Jermaine Dye homered for the third straight game and Uribe added a two-run drive in the fifth to help struggling Chicago beat the Minnesota Twins 6-2 on Thursday.
“This kid will take the ugliest swing and the ugliest at-bat,” manager Ozzie Guillen said of Uribe. “We’ve seen that for four, five years. Sometimes you get upset and you scratch your head. You ask how this kid plays at the big league level and then all of a sudden a couple of days later, he’s unbelievable.
“I think the best thing he did today was when he broke up the double play.”
Dye’s leadoff homer in the fifth cut Minnesota’s lead to 2-1. Joe Crede doubled with one out and Uribe, batting just .191 this season, went deep to put the White Sox in front.
Chicago tacked on one in the seventh and two in the eighth, highlighted by Uribe’s heady play on the basepaths.
With the bases loaded in the eighth, Toby Hall hit a grounder to third that looked like an inning-ending double play. But Uribe slid hard to take out second baseman Brendan Harris and prevent a relay to first as Dye scored from third to make it 5-2.
“I think it’s a good slide. I got to help my team” Uribe said.
“I was the first one to jump out of my seat,” Guillen said. “It’s something we are missing, not just the White Sox, but baseball. ... It was the way I grew up watching baseball, Don Baylor and all those guys sliding into second base trying to get you. Now you slide into second base and you get dirty and you are a bad guy.”

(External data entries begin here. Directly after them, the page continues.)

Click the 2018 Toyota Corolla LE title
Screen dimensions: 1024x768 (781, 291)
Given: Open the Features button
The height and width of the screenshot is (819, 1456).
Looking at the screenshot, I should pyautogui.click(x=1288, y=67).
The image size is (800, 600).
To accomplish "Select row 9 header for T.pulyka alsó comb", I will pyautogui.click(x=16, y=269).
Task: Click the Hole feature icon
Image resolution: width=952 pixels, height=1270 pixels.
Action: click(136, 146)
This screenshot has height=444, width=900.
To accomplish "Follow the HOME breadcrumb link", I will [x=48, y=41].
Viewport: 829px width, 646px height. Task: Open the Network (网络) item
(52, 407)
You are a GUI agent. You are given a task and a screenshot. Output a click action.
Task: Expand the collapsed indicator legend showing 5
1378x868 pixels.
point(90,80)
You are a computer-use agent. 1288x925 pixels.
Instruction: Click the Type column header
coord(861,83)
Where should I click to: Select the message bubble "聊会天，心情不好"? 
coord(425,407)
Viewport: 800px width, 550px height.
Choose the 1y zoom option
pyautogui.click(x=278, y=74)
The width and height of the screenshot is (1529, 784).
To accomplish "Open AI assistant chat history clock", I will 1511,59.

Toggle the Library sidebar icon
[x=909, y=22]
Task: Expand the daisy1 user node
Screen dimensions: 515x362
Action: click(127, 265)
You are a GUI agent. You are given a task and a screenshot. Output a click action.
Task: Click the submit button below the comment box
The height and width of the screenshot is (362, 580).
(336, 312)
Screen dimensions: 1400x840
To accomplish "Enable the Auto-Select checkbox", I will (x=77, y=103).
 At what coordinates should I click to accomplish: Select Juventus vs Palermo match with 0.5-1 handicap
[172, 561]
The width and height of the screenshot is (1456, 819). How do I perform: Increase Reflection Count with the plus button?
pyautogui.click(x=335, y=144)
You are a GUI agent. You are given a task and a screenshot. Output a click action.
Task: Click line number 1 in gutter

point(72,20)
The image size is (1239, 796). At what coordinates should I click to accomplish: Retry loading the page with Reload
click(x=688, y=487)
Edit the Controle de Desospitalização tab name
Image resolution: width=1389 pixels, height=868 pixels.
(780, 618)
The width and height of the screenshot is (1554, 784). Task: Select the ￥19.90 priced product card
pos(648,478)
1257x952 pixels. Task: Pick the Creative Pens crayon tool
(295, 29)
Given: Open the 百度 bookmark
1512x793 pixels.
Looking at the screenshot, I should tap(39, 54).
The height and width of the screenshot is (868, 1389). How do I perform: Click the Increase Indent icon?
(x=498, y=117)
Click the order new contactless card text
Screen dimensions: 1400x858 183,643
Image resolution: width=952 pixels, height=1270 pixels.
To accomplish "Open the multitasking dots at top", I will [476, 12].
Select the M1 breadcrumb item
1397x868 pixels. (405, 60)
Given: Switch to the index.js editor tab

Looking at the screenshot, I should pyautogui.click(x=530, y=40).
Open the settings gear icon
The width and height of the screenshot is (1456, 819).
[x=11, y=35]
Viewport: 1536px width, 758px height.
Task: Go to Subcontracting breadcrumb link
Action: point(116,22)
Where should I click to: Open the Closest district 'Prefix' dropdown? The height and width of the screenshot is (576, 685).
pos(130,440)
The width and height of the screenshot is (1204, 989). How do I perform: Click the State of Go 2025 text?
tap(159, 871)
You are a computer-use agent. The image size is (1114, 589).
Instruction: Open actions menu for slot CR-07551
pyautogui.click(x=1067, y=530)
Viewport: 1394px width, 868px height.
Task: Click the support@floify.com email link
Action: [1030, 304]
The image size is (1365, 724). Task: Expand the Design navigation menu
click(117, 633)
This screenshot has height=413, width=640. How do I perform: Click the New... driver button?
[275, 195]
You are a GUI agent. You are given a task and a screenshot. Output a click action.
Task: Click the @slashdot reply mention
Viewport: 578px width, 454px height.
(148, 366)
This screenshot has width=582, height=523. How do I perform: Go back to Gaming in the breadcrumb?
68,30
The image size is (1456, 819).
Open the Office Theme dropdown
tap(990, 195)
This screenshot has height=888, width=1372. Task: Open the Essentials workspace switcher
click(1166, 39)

John Danks (3-3) made it through five innings, giving up six hits and two runs, and Chicago won for just the second time in nine games.
Twins starter Kevin Slowey (0-2), who came off the disabled list Wednesday (biceps strain) and made his first start since April 3, allowed three runs and four hits in five innings.
The Twins scored two in the fifth as Matt Tolbert and Mauer delivered two-out RBI singles.
Notes: Twins 2B Nick Punto was a late scratch because of a cramp in his left hamstring and was replaced by Brendan Harris. ... The White Sox, who were 0-6 on their last road trip before going 2-1 in their brief homestand with the Twins, now head out on a 10-game road trip to Seattle, Los Angeles and San Francisco. ... The double steal gave Thome his first stolen base since Sept. 25, 2002. ... Twins reliever Pat Neshek was removed in the eighth with a right elbow strain after throwing two pitches to Crede, the fourth batter he faced. “I felt something tweak and the trainers came out and we just wanted to play it safe. We wanted to make sure that nothing bad would happen,” Neshek said, adding he will be examined Friday. ... Chicago reliever Octavio Dotel allowed one hit in two innings and had five consecutive strikeouts.